$275k water meter trial approved

Adam Feeley
Adam Feeley
A public awareness campaign to change Queenstown Lakes district ratepayers' attitude to water use would be a ''forever issue'', the council was told yesterday.

The council approved a year-long district-wide water metering trial from April 1 next year, at a cost of $275,000.

Cr Simon Stamers-Smith voted against the recommendation.

Chief executive Adam Feeley said he and Mayor Vanessa van Uden met the Auditor-general's office on Wednesday and the proposal was ''very much consistent'' with where it would like to see local government go.

Mr Feeley said the Wellington City Council spent $7 million to better understand its water use and as a result had reduced its infrastructure spending on water by $52 million.

''Fundamentally, this is an exercise in understanding not just our water use, but [our infrastructure],'' Mr Feeley said.

Chief engineer Ulrich Glasner was asked why residents were not being offered ''incentives'' to reduce their water usage. Mr Glasner said the metering trial was the start of a process to determine

the volume of water used and help form decisions on managing future water demand.

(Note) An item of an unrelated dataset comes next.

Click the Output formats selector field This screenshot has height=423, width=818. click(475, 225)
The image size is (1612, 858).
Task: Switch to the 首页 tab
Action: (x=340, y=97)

Cr Ella Lawton said it was important ratepayers understood the trial could actually save them money, rather than cost them, as had happened in Tauranga and Kapiti.

Communications manager Michele Poole said there was a public communications plan and water metering was a ''very small part'' of a long-running campaign.

''This is one of those forever issues. When we're trying to change people's behaviour, if you think of it in the context of drink-driving and stopping smoking, you can't just do this with a press release and some information on the website. There is a lot to be done.

''Lake Hayes Estate is a perennial issue; for others, they live beside the lake, it's difficult to move them from free water [in the lake] to what comes out of their tap that they pay for.''

Cr Stamers-Smith said he had ''difficulty with this, full stop''.

''We've got so much water available down here, I'm not sure why we're going for this. We're wasting about ... 40% ... of our water because of the systems we've got at the moment. ''We'd be better fixing the 40% problem that we've got rather than going out and setting up [a water metering system].

The trial would provide certainty about the cost of installing meters across the district and information to quantify the potential usage and leakage in the district, Mr Glasner said.

It would also inform the metering cost-benefit analysis being done to demonstrate whether the financial and other benefits outweighed the cost of implementation, he said.